Entre os adversários, a maior expectativa é em relação a denúncia que o procurador-geral da República, Rodrigo Janot, deve apresentar ao STF (Supremo Tribunal Federal), com base na delação da JBS, no âmbito da Operação Lava Jato.

Após a prisão do ex-assessor e ex-deputado Rodrigo Rocha Loures no último sábado (3), a PGR tem 15 dias para apresentar a denúncia ao Supremo. Loures é investigado na mesma ação que o presidente está arrolado, por suspeita de ter recebido uma mala com R$ 500 mil em nome do peemedebista.

Com isso, a denúncia deve envolver o presidente. Para o senador Randolfe Rodrigues (Rede-AP), essa é a principal aposta da oposição. "Ele (Temer) vai ser denunciado como integrante e líder da organização criminosa", aposta o opositor. "O clímax da crise vai ser a denúncia do Janot", completa.

O presidente já é investigado na Suprema Corte por corrupção passiva, obstrução à Justiça e organização criminosa.

Se o senador acertar os planos de Janot, a denúncia vai pedir o afastamento imediato do presidente e o documento será submetido à apreciação da Câmara dos Deputados.

O Planalto já trabalha com essa hipótese. Nesse caso, o presidente tem mais uma dor de cabeça: o PSDB. Embora tenha uma base aliada robusta, com cerca de 200 deputados e já esteja trabalhando para manter a fidelidade deles e barrar um pedido de afastamento, os esforços do governo podem não ser suficientes se os aliados começarem a deixar a base.

Por enquanto, deputados de partidos do chamado "centrão", como PP, PR, PSD e PRB, são tidos como os aliados mais fieis. A favor do presidente estão as inúmeras citações dos deputados nas denúncias da Lava Jato e o clima de embate entre Legislativo e Judiciário.

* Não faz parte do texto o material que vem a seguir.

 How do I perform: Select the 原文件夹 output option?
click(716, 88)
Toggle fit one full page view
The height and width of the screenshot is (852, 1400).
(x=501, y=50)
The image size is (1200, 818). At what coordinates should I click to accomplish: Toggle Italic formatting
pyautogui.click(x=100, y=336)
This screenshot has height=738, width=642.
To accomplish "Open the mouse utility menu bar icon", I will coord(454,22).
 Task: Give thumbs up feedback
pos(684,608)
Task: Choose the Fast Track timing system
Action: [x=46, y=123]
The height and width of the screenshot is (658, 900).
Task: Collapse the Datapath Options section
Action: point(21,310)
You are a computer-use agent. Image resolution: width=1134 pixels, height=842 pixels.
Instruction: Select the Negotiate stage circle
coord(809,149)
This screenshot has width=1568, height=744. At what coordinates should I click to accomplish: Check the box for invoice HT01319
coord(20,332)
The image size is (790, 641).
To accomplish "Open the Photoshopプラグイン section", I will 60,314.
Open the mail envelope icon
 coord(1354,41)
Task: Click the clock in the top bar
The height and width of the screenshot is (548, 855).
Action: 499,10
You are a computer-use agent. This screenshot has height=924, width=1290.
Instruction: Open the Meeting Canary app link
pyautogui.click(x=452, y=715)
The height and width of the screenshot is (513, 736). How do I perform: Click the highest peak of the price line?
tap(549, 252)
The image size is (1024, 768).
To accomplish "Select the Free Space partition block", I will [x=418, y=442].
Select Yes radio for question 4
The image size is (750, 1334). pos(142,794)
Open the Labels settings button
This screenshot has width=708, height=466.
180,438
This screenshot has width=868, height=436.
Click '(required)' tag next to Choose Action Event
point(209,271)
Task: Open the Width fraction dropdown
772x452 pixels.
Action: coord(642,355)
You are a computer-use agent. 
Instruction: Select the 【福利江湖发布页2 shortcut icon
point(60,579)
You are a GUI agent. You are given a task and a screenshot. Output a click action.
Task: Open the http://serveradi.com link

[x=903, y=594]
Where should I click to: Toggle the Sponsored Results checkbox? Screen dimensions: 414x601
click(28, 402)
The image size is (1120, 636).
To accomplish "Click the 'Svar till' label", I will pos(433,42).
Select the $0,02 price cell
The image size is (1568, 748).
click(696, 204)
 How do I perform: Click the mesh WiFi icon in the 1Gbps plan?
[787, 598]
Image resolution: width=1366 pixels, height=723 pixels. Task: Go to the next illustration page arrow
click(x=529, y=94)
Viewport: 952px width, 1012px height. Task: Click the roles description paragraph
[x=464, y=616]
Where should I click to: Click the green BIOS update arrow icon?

São necessários 172 votos para enterrar o pedido de afastamento e o PSDB tem a terceira maior bancada da Casa, com 46 deputados em exercício. Na segunda-feira (11), a cúpula do partido reúne para decidir se deixa o governo, no qual ocupa quatro ministérios. O desembarque seria uma tentativa de se desvincular da imagem de crise que o Planalto atravessa.

Um fator determinante para solidificar o rompimento é a existência de uma nova denúncia. No horizonte, há mais uma pedra no caminho de Temer, a delação do doleiro Lúcio Bolonha Funaro - figura central na conversa entre o presidente e o empresário Joesley Batista. No áudio anexado à ação que investiga o peemedebista no TSE, o empresário diz que paga uma mesada para o doleiro e o ex-deputado Eduardo Cunha (PMDB-RJ) ficarem calados. Neste momento, o presidente solta a frase "tem que manter isso aí".

Nos arranjos para fechar a colaboração premiada, Funaro teria prometido informações que ampliam as acusações dos irmãos batista. A intenção dele em fazer a delação se fortaleceu após a prisão de sua irmã, Roberta Funaro. Ela foi filmada pela Polícia Federal carregado uma mala com R$ 400 mil entregue pelo executivo da JBS Ricardo Saud.

Constrangimentos

Outros fatores além do julgamento no TSE também fragilizaram a imagem do presidente na última semana. Na terça-feira (6), o ex-ministro do Turismo e correligionário de Temer Henrique Eduardo Alves foi preso. No dia anterior, a Polícia Federal enviou 82 perguntas para o presidente responder sobre questões sobre o inquérito que engloba a delação da JBS, como a frase "tem que manter isso aí" e sua relação com Rocha Loures.

Temer teve ainda o constrangimento de ter que se desmentir sobre a viagem que fez para a Bahia em 2011 no jatinho de Joesley. Primeiro, o Planalto afirmou que o presidente não tinha feito a viagem, que havia usado pelas avião da FAB naquele período, depois reconheceu o voo, mas disse que o peemedebista não sabia de quem era a aeronave.

Mesmo com a crise sem perspectiva de terminar, o presidente mantém o discurso de que não vai renunciar e governará até 2018.